### THE DATA
-------------------------
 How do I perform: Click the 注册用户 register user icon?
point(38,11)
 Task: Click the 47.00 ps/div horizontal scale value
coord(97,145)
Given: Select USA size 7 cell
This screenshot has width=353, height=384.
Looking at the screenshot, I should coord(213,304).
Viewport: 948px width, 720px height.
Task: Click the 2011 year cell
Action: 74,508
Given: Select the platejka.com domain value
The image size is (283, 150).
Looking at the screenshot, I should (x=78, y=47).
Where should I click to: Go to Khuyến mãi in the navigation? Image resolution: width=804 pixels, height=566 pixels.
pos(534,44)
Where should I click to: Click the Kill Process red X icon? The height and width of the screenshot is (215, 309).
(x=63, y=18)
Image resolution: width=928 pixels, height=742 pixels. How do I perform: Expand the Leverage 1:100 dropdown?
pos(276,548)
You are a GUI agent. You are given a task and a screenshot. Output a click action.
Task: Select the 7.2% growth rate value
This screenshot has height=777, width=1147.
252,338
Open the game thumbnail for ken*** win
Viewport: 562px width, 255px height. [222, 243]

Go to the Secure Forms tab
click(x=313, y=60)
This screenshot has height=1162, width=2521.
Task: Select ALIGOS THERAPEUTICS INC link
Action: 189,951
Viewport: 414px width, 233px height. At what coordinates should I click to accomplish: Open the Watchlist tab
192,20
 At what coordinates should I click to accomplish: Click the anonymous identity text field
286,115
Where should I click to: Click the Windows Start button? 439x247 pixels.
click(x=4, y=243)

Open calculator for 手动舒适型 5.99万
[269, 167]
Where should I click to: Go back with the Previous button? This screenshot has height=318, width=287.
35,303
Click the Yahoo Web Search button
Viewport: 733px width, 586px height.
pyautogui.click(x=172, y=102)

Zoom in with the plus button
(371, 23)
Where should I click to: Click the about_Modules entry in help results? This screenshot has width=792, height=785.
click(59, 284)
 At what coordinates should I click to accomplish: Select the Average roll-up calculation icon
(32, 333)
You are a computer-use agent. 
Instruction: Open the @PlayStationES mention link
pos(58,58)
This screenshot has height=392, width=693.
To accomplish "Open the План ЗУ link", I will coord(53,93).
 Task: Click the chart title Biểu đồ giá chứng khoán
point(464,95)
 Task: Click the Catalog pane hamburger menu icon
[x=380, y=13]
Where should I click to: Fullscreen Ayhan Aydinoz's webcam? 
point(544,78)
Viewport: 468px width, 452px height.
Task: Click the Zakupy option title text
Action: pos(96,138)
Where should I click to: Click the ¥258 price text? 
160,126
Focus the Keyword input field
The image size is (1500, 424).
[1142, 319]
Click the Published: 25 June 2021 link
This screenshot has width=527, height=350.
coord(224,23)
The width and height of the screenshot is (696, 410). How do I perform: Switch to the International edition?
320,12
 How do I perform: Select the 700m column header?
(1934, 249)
-------------------------
### INSTRUCTIONS TO FOLLOW
Show the lines of the data that hold the word "agent".

### RESULT OF THE TASK
You are a GUI agent. You are given a task and a screenshot. Output a click action.
You are a computer-use agent. 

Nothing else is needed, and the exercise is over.